The Middle-East Can Be Fun

Calling this a 'game' is perhaps going a little far. It's more of an interactive quiz.
It's fun if you can do it. Probably very annoying if you can't.
I'm delighted (and very smug) to say that I did incredibly well, only mixing up the four countries north of Afghanistan.
You know, if I start a country, I think it's going to be called Asdfghjistan. Or possibly 'The People's Republic of Asdfghjistan'. I'd like it to be somewhere in Kent. I would rule it as an occasionally benign tyrant until I got bored, then abolish tax for sushi chefs.


John F said...

Of course, there are all sorts of ways and places you could have come across this, but what would be quite funny is if it turned out you got it from your sister Sophie, who got it from Greg Marsh, who got it from me.
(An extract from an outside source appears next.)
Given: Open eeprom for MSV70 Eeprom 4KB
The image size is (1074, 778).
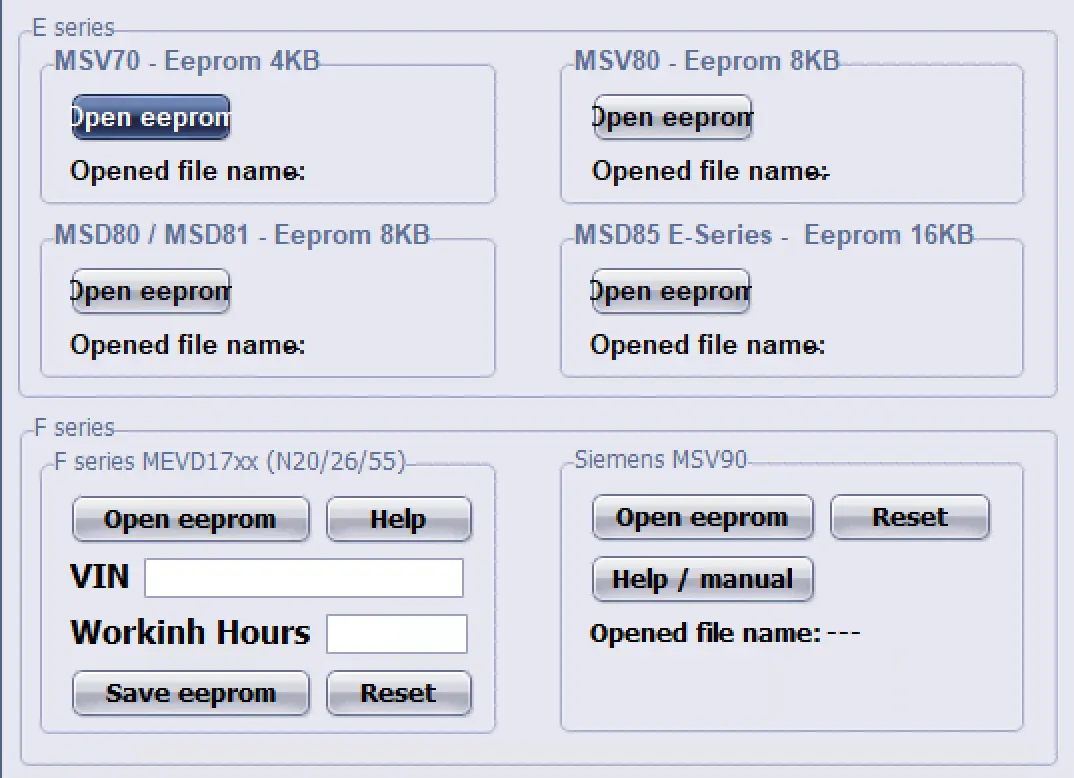Looking at the screenshot, I should point(150,116).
In fact, either way I think this is a test case which will prove once and for all, whether this is or is not a small world.

Anonymous said...

I've been thinking about your thinly guised hatred of the BBC. What would happen if they wanted to serialise Jimmy Coates?


Joe said...

John - the real question is how well you did on the test. I think we need to know. But yes, Sophie sent it to me. Does that make the world small? If so, does that mean it's easier to identify countries?
And Kat - I think you've misunderstood. I hate giving the BBC money. I've nothing against them giving a truckload to me.

John F said...

I did... alright. I don't think the Foreign Office will be calling me in as an expert in Middle Eastern affairs any time soon, though. They tend to hold out for people who can tell Yeman from Oman, generally. And Chad from Niger. And any of the 'stans (except Afghani- and Paki-) from any of the other -stans.

On the plus side, I do know that the Wiltshire village with the stone circle is Avebury...

Anonymous said...

Surely that would be tainted money as it's funded by licence fees?